NICOSIA, Cyprus (AP) — A man held on suspicion of helping to plan attacks against Israeli tourists on Cyprus displayed similar behavioral patterns to a suicide bomber who killed six in a Bulgarian seaside resort, the island's justice minister said Monday, but stopped short of drawing any links between the two.
Loucas Louca said that the case was "very sensitive," and although the actions were not similar "some patterns of his behavior were the same as that of the terrorist in the Bulgarian terrorist attack."
Louca said the 24-year-old suspect belonged to an organization which is not on a European Union list of known terrorist groups.
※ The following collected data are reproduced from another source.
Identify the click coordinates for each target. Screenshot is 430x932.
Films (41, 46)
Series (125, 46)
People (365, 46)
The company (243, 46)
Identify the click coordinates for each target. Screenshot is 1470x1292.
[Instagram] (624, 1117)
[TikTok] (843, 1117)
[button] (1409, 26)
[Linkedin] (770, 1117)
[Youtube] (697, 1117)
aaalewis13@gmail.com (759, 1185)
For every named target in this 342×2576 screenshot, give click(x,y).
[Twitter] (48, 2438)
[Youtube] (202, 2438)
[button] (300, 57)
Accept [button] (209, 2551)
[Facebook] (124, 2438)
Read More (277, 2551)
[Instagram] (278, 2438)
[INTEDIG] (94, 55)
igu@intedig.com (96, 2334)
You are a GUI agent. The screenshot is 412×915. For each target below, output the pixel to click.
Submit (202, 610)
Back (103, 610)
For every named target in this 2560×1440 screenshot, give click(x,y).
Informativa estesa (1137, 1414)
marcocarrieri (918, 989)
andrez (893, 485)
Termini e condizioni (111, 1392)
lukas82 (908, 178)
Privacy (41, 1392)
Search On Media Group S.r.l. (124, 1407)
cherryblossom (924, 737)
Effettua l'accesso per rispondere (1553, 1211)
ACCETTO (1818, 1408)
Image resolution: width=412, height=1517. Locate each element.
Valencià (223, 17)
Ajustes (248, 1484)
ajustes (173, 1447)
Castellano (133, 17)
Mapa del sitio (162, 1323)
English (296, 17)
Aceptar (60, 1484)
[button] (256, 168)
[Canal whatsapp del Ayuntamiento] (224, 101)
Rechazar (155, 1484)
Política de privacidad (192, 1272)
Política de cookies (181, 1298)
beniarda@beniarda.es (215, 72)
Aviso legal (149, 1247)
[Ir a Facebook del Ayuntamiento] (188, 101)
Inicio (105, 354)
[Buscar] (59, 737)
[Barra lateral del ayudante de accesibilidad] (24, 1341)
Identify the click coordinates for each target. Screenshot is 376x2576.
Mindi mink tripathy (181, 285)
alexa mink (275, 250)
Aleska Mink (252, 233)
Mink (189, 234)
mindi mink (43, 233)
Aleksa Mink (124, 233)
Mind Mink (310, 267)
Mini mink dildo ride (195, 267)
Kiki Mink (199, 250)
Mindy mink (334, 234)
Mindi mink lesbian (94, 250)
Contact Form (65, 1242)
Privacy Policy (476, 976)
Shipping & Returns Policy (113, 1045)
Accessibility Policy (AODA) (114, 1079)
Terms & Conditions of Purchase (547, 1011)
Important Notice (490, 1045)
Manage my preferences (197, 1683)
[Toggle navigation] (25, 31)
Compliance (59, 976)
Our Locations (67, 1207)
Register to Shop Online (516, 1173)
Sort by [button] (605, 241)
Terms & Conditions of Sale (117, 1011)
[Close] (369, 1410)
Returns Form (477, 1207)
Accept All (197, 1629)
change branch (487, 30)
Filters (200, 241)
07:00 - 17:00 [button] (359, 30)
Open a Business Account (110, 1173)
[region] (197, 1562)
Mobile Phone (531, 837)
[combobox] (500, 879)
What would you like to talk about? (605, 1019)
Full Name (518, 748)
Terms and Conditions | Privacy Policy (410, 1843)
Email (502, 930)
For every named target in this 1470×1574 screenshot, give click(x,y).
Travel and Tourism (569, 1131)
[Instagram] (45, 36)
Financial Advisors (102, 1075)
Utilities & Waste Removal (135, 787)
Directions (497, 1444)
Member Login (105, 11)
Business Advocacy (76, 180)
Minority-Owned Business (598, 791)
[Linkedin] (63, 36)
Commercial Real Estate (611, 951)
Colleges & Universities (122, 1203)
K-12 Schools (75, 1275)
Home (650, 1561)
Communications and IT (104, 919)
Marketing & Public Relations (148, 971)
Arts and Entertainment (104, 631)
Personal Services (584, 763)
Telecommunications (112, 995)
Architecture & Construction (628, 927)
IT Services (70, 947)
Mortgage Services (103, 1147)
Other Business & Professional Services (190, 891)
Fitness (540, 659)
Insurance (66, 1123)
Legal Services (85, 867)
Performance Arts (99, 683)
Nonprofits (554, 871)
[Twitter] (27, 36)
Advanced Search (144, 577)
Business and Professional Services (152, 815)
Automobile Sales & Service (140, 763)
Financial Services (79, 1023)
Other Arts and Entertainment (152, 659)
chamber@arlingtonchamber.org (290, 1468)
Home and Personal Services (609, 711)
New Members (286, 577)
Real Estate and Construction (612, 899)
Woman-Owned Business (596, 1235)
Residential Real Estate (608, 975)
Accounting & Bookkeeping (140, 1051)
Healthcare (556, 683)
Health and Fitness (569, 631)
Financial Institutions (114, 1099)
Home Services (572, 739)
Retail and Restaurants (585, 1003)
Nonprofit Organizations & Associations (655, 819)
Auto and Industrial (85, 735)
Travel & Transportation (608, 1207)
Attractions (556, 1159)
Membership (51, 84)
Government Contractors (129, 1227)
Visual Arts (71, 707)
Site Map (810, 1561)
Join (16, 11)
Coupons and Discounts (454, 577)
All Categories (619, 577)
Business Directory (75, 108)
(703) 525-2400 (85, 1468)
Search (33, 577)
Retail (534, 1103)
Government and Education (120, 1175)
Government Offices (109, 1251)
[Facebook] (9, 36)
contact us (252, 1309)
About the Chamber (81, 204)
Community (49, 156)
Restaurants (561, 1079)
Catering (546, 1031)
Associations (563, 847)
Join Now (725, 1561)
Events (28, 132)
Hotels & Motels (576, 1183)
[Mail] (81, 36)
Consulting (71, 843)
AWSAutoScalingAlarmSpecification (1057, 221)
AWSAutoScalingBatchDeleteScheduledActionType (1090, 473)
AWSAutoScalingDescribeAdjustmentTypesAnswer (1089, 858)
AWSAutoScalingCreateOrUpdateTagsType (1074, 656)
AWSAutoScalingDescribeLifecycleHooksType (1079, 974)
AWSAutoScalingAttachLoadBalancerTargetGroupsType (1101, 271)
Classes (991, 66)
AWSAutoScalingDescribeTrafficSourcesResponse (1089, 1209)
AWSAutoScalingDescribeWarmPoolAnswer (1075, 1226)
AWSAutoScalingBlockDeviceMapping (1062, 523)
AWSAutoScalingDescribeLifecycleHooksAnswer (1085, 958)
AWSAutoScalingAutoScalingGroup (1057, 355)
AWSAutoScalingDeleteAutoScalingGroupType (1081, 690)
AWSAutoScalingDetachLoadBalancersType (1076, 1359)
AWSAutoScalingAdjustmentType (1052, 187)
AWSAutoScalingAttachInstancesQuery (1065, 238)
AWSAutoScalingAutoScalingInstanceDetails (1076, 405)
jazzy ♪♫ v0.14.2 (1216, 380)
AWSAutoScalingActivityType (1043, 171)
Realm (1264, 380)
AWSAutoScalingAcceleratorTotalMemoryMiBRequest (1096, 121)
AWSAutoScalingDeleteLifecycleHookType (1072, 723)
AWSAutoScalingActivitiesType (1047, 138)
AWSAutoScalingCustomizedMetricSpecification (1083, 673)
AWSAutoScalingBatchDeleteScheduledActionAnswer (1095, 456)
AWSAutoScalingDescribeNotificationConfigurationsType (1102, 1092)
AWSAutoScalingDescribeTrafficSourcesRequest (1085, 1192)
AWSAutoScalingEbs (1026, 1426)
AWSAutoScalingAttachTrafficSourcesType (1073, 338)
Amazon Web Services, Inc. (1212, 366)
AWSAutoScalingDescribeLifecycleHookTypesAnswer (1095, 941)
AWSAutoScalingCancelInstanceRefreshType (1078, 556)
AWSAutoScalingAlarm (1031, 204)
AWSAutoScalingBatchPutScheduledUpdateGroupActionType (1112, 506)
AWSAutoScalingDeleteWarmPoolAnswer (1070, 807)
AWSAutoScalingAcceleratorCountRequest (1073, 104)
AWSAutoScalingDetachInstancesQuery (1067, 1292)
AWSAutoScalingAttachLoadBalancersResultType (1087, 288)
He declined to name the organization, or give any further details because he said the investigation is ongoing.
Cyprus authorities have remained tight-lipped about the man's identity or his intended target, but have said they believe he was acting alone.
State media have widely reported the suspect to be a Swedish passport holder of Lebanese descent with affiliations to Lebanon's Hezbollah, who was monitoring and recording the movements of Israeli tourists and other Israeli interests on the island.
In a closed-doors hearing Monday, a Cyprus court renewed a police request to extend the suspect's detention until Friday when investigators are expected to formally charge him.
The suspect was arrested two weeks ago following a tip from foreign intelligence agencies.
Bulgarian officials continue to investigate last week's suicide bombing.